=== AIM OF THE EXERCISE ===
What is the count of lines in the listing below that hold the string "agent"? Reply with that number alone.
#### EXERCISE MATERIALS ####
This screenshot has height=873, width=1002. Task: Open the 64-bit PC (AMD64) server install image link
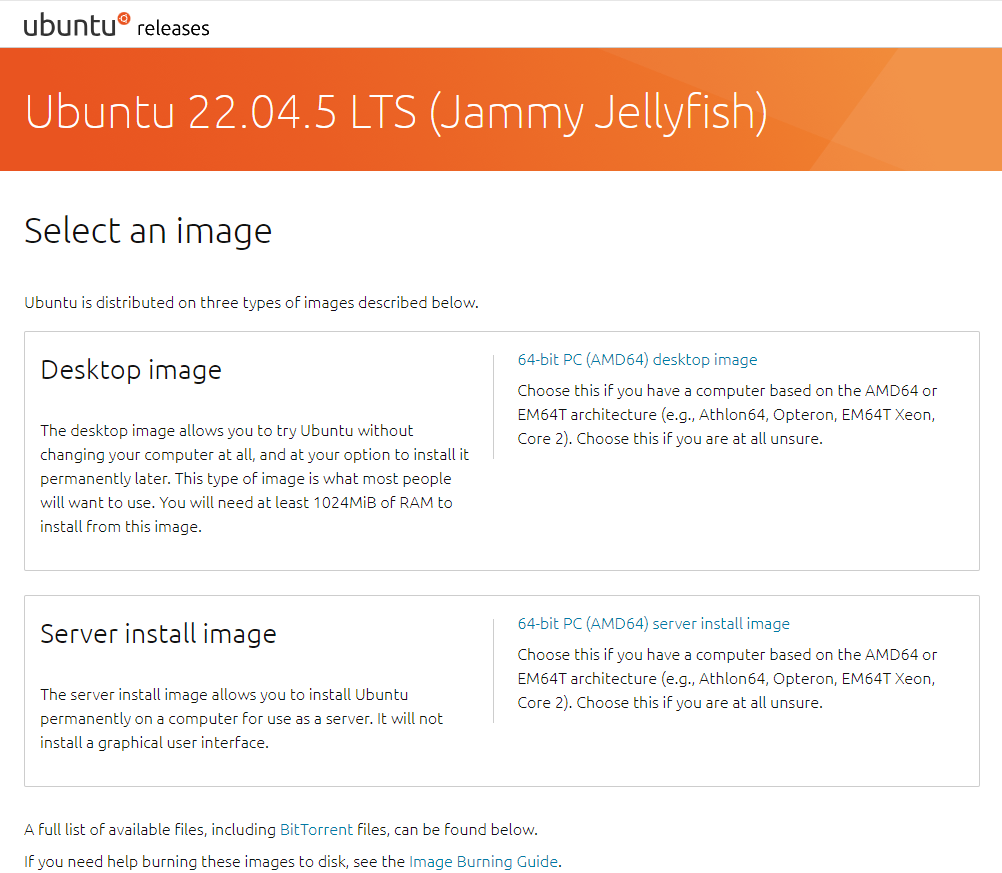tap(654, 624)
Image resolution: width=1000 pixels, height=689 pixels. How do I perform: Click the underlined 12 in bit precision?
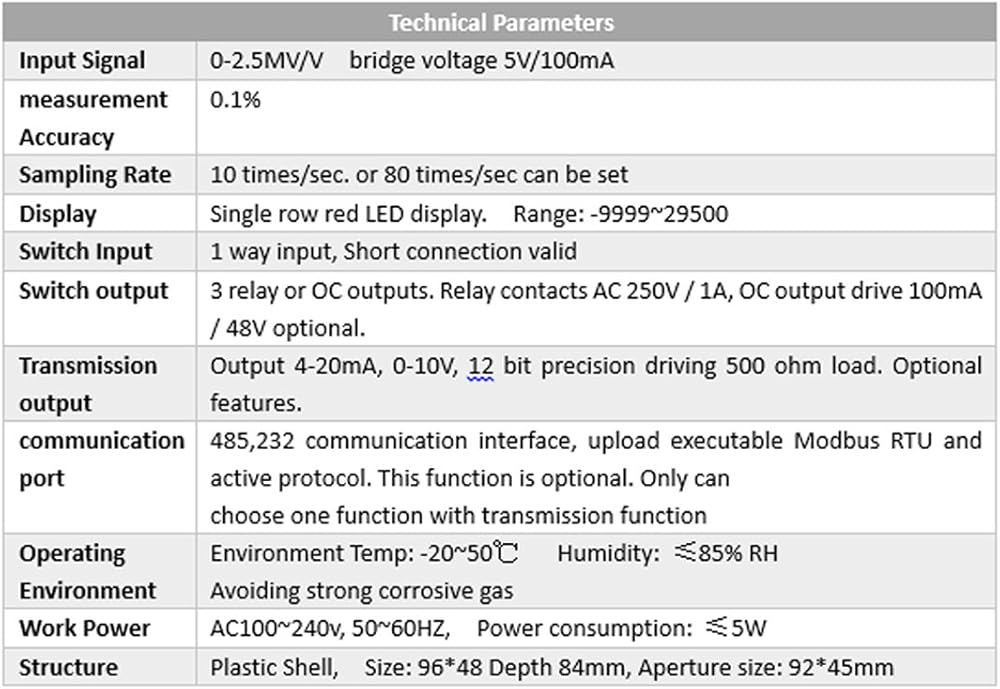(481, 366)
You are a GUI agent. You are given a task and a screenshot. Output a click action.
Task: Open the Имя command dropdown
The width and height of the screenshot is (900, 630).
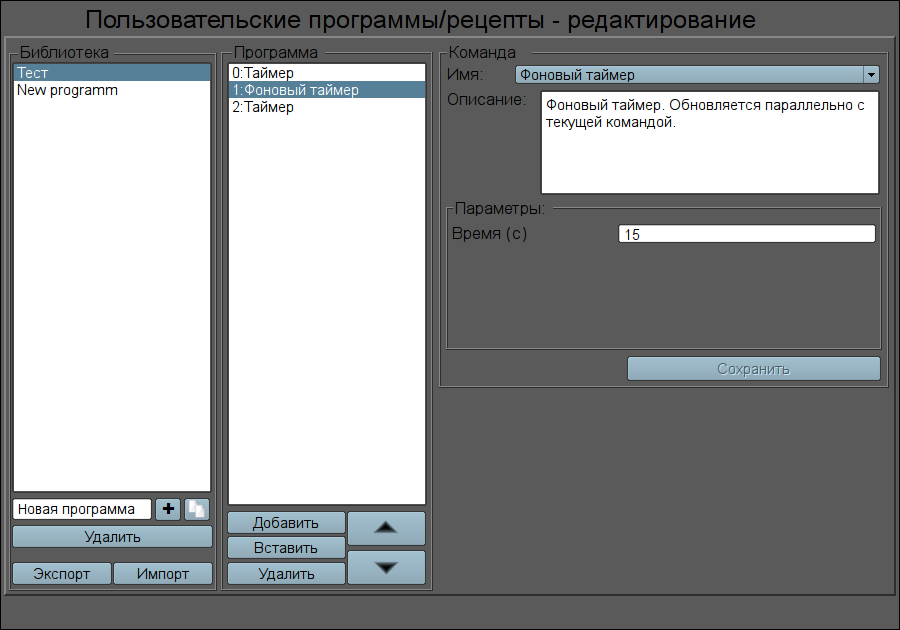click(870, 74)
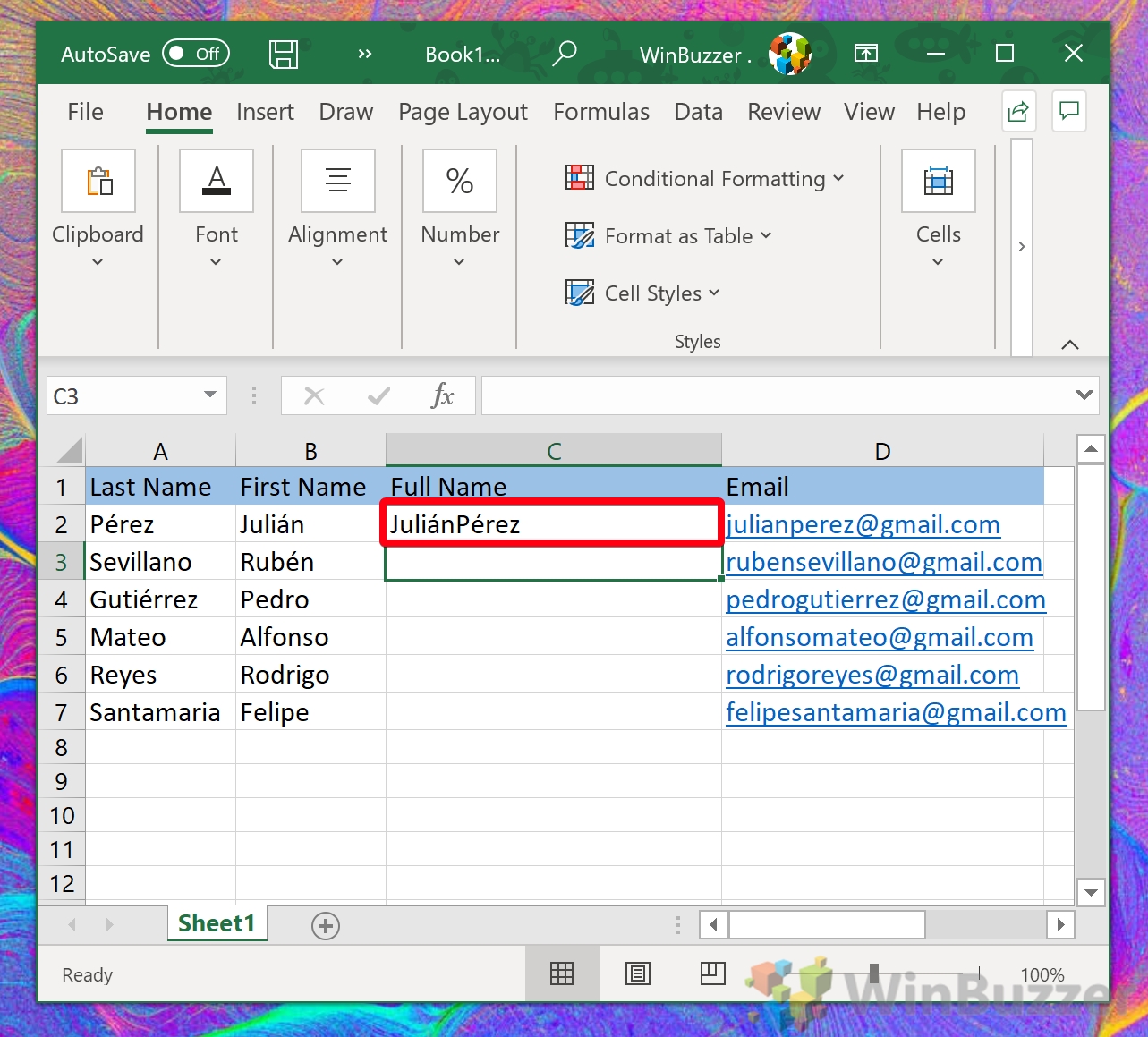Switch to the Insert tab
The height and width of the screenshot is (1037, 1148).
click(x=265, y=112)
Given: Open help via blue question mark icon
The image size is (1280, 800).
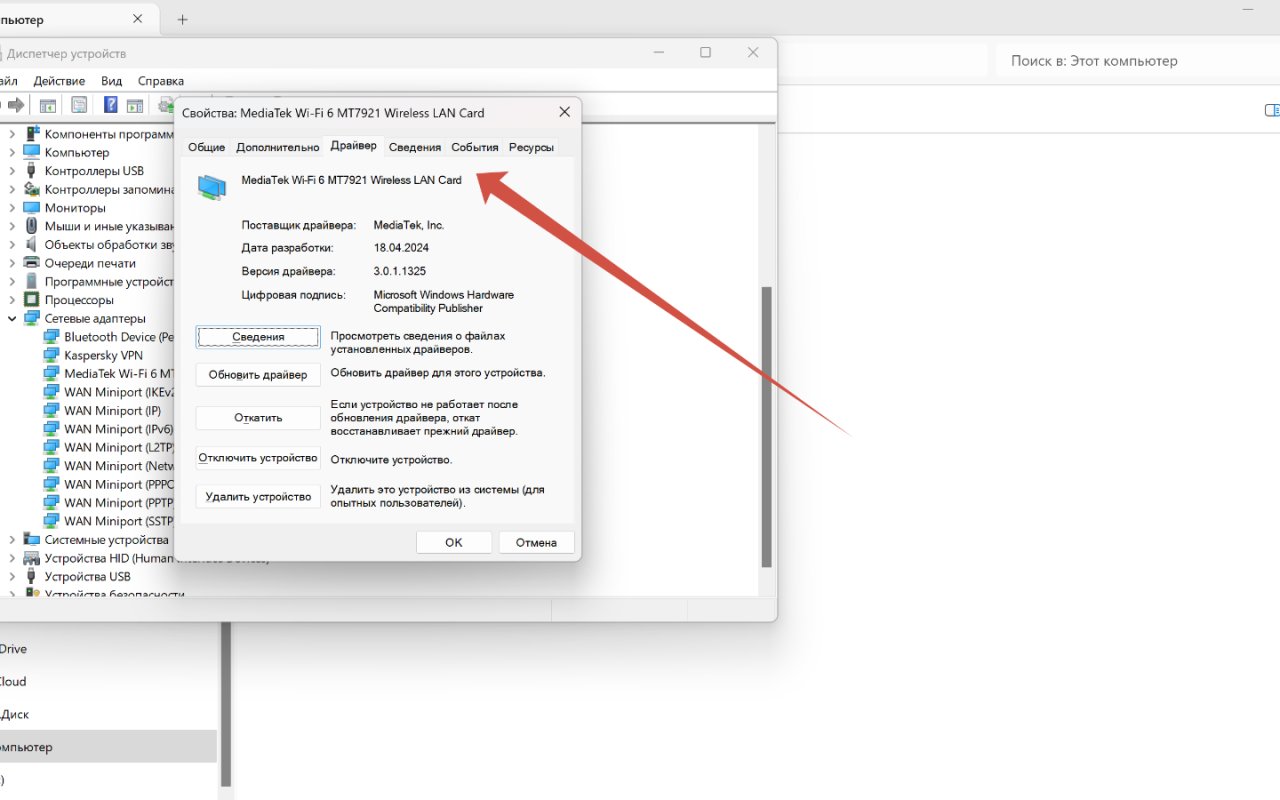Looking at the screenshot, I should (110, 105).
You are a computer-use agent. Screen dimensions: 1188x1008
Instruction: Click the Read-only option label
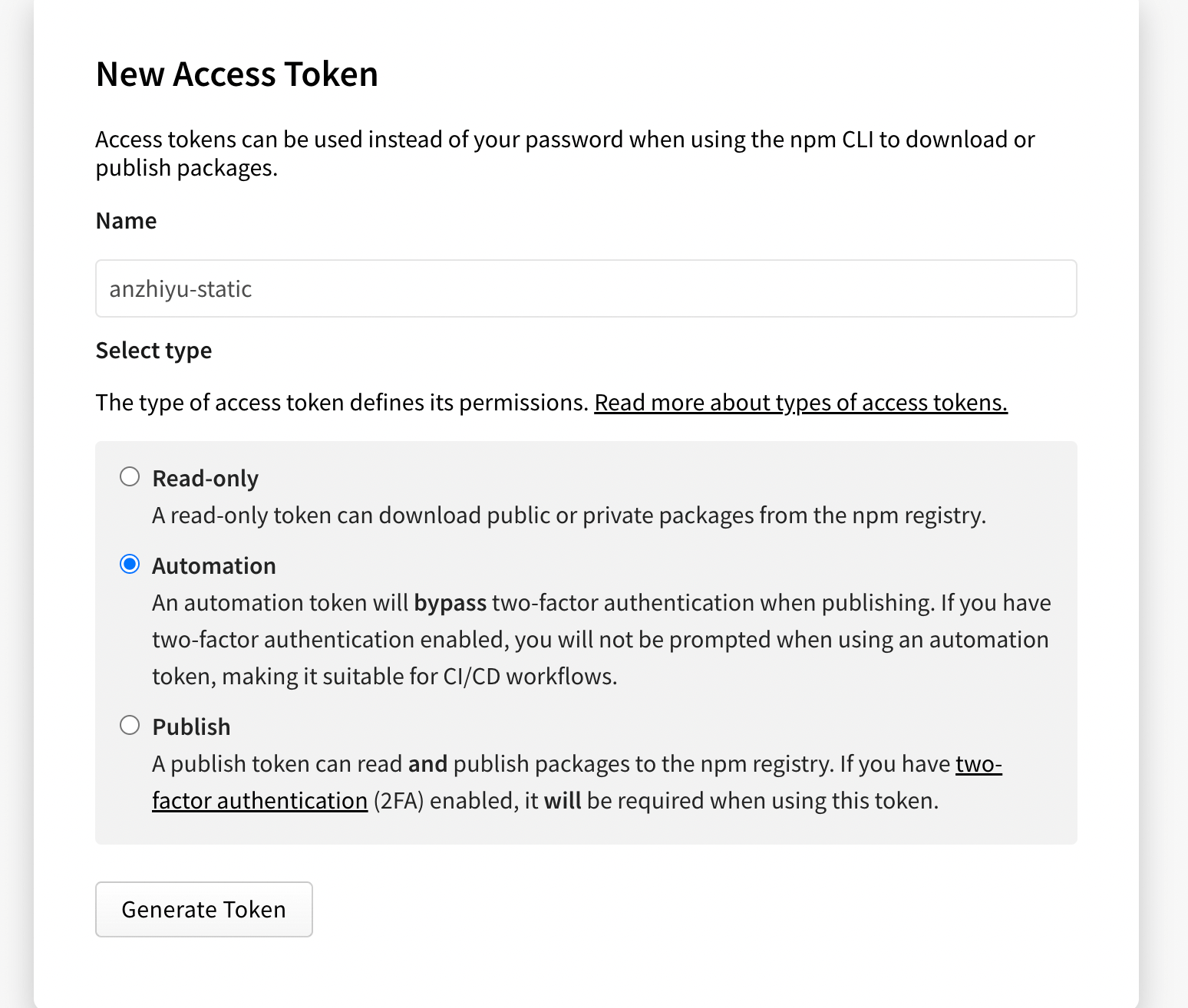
####
=== WRITTEN ANSWER ===
2